Jordan's draft 2021 budget forecasts JOD9.9 billion (USD14 billion) in state expenditure and economic growth of 2.5 percent after the COVID-19 pandemic caused the worst contraction in decades, the finance minister said on Monday.
Mohamad Al Ississ told Reuters the cabinet had approved a budget that would accelerate IMF-backed reforms to help the kingdom restore fiscal prudence for a sustained recovery.
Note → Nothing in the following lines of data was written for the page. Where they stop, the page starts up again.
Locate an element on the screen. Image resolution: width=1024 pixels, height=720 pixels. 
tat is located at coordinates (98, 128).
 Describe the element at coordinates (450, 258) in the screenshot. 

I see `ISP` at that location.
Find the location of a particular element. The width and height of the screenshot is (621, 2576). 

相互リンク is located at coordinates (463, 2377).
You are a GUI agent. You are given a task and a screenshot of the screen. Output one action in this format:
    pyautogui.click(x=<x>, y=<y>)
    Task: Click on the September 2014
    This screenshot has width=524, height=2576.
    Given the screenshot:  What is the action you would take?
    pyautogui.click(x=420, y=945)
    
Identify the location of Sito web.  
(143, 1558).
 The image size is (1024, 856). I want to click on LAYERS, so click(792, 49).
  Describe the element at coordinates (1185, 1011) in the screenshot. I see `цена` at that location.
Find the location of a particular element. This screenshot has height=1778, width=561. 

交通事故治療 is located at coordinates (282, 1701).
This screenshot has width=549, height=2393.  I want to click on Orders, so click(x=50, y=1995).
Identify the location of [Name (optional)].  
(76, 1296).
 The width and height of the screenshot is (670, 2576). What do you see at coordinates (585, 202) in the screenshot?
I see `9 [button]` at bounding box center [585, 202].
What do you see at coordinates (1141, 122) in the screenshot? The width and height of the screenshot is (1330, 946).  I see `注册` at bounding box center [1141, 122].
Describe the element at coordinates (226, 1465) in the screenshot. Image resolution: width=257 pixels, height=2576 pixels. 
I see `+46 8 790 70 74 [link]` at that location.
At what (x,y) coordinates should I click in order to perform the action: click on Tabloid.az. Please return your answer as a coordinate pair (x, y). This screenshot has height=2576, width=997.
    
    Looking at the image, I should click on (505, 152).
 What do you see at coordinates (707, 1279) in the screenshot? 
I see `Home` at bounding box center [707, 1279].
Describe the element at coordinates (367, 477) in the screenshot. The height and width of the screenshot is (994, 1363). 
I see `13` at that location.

He said the budget would continue major fiscal reforms, including continuing an aggressive tax evasion campaign that has netted this year hundreds of millions of dinars for the country's strained state finances.
"Despite the unprecedented challenges, fiscal stability remains our priority," he said.
Ississ said the government would not resort to new taxes but a commitment to raise public sector pay that was postponed this year would push state spending, the bulk consumed by salaries and pensions.
Jordan's economy is expected to shrink by 3 percent this year, an improvement from an earlier 5.5 percent, the sharpest contraction in two decades. Before the pandemic struck, the IMF had estimated economic growth of 2 percent.
The government has given priority to cushioning the pandemic's impact on the poor by expanding a social safety net that has provided support to at least 2.5 million people, more than a third of the country's citizens, Ississ said.
It will help to ease the pain of the pandemic that has pushed unemployment to a record 23 percent, he added.
Although the kingdom has been more dependent than other regional economies on hard-hit sectors such as tourism and remittances, its commitment to an IMF-backed USD1.3 billion four-year program has helped to maintain external financing from major Western donors.
Jordan's commitment to IMF reforms and investor confidence in the country's improved outlook helped it to maintain stable sovereign ratings at a time when other emerging markets were being downgraded, the minister added.
Last week, Moody's affirmed Jordan's B1 credit rating, citing expenditure control and improved tax compliance. That followed a B+/B rating from Standard and Poor’s in September.